Despite pleading guilty in court, the Heenes still publicly maintain the incident was not a hoax, and instead an unhonest mistake. The only reason they pled guilty, they said, is because law enforcement threatened to deport Mayumi, who is Japanese, unless they took a plea deal. But Trainwreck presents a piece of evidence that seems hard to ignore: Footage of Mayumi Heene’s police interrogation, in which she appears to confess to the hoax, and admits to asking her kids to lie about Falcon being in the balloon.

In the footage, officer Bob Heffernan from the Larimer County Sheriff’s Office can be heard saying, “This was all a hoax.”

Balloon Boy mom Mayumi Heene from the police interrogation footage
Photo: Netflix

Mayumi doesn’t reply out loud, but appears to nod in the video. (A present-day Mayumi claims, in an interview for the documentary, that because her English was not good in 2009, she didn’t know what the word “hoax” meant.) But the real damning moment comes when Heffernan asks, “Did you tell the boys what you were doing?”

“We told them,” Mayumi replies.

“How’d you get them to go along with it? Did you just ask them to act like their brother got up in the balloon?”

“Yeah,” Mayumi says. “Something like that.”

It seems hard to deny that Mayumi understood what she was being asked here.
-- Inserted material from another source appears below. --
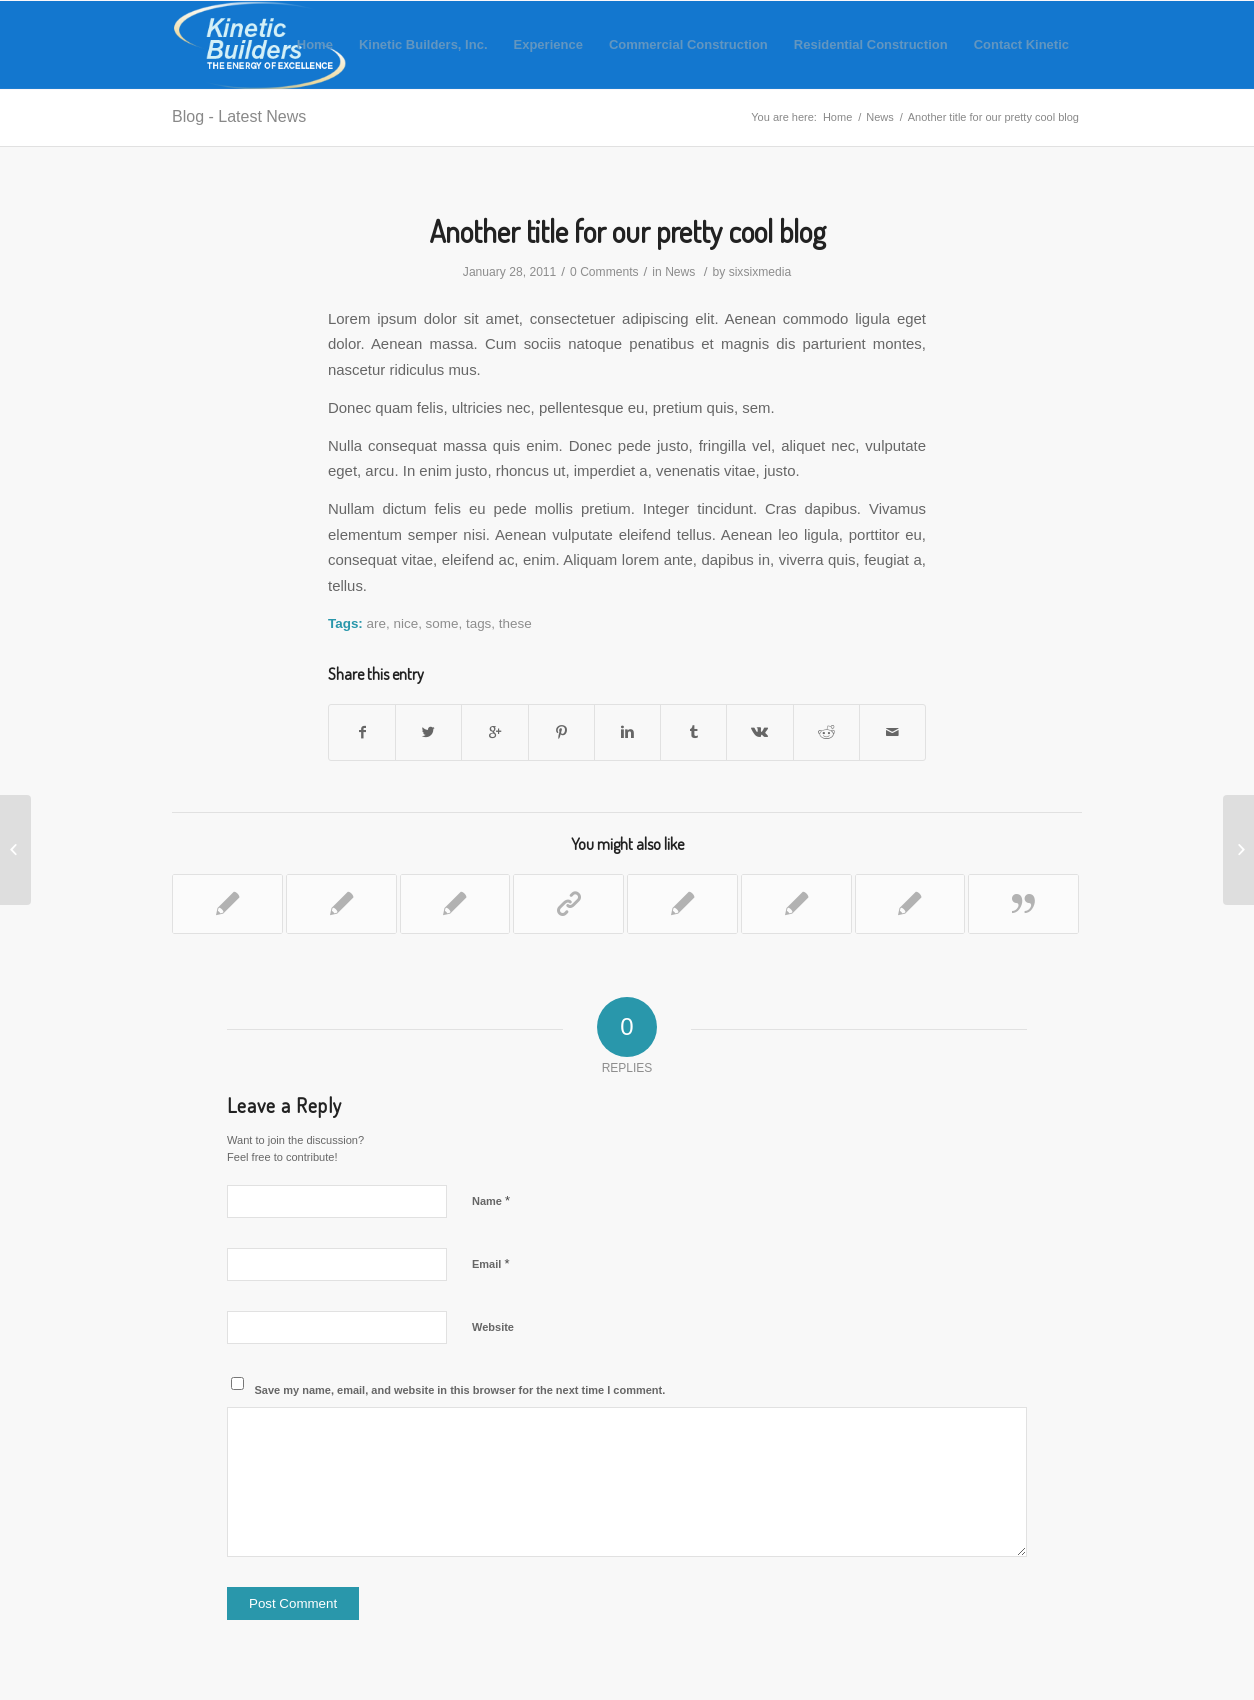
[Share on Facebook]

This was before lawyers got involved, and before Mayumi would have faced the threat of deportation. That said, we do also see footage of Heffernan pressing Mayumi as to where Falcon was during the incident, and her replying, consistently, “I really didn’t know.”

In his interview for the documentary, the Heenes’ attorney, David Layne, claims, “When you’re dealing with someone without a good grasp of the language, these leading questions are pretty much guaranteed to get false statements out of a suspect.”

If it was all a publicity stunt, it was a huge success. After all, here the family is, 15 years later, with their very own Netflix documentary. How’s that for justice?